Cheil Worldwide sends faces of missing children to doorsteps in Korea via delivery boxes taped up with ‘Hope Tape’
On International Missing Children’s Day (May 25), Cheil Worldwide Seoul and Korean National Police Agency (KNPA) announced the launch of ‘Hope Tape’, a campaign to help find long-term missing children. In South Korea, 661 children have been missing for over one year, and 638 of those have been missing for more than five years.
Cheil created a new packaging tape, called ‘Hope Tape’ which contains details of 28 children who have been missing for a long time. With ‘Hope Tape’, boxes delivered to every corner of the nation will be transformed into a new medium to spread information that are crucial in finding missing children.
‘Hope Tape’ carries children’s photos taken at the time of their disappearance, their age progression images using KNPA’s technology, and other information including their physical features and places last seen. It also contains QR code that connects to police’s dedicated mobile app where people can report and search about missing children, and register fingerprints of their children that can be later used in case of disappearance.
From May to June, ‘Hope Tape’ will be used in packing 620 thousand parcels to be delivered across the country through courier service providers Korea post and Hanjin Transportation.

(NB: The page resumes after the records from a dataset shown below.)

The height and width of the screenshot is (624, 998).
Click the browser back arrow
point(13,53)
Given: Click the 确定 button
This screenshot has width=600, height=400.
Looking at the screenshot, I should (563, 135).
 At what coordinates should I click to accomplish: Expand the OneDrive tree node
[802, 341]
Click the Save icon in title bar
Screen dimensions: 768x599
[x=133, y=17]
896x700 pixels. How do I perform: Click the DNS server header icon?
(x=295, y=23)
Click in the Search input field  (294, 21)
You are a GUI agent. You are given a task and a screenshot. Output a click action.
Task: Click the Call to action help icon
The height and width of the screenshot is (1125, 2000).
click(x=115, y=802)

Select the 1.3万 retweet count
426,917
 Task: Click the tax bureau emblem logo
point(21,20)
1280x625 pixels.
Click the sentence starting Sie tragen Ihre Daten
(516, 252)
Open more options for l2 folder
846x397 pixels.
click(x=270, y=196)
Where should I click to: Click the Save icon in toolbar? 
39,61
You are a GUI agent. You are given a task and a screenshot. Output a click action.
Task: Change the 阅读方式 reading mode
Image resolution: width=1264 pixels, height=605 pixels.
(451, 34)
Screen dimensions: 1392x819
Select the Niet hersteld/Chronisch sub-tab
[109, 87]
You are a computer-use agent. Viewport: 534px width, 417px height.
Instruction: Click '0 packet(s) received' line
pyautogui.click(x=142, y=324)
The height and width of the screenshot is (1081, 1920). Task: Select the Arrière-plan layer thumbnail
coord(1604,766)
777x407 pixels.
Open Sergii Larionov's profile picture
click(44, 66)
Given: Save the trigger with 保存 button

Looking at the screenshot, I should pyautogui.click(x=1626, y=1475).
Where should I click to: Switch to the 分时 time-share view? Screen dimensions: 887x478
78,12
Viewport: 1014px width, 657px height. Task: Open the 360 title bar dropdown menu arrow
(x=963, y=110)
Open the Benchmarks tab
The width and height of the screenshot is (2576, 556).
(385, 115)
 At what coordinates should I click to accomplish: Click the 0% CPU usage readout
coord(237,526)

KNPA said, “We ask for the urgent attention and cooperation of citizens and communities around the country to help give hope and encouragement to families of children who have gone missing. By organizing the HOPE TAPE campaign, we seek to draw attention to this terribly sad situation.”
Seongphil Hwang, creative director at Cheil Worldwide, said, “With Coronavirus outbreak, people tend to stay home and use more of door-to-door delivery service in that parcels can be a highly effective medium to spread information of missing children. We wish HOPE TAPE provides real help to families who would not give up on searching their loved ones.”
Cheil also created a film that shows the process of how ‘Hope Tape’ is made and delivered; promoting in concert with KNPA, Korea Post, and Hanjin Transportation via official websites and social media channels.
Cheil plans to open its design right of HOPE TAPE to companies and organizations who wish to participate in to further spread the campaign.
There are better ways to do this without having people cut across the faces of the missing people in the photo. Imagine how the love ones feel about it.
I have no doubt they got family’s permission before putting faces on it. As for the families, it would be their least concern if it can make people take one more look into the faces of their loved ones. It just breaks my heart.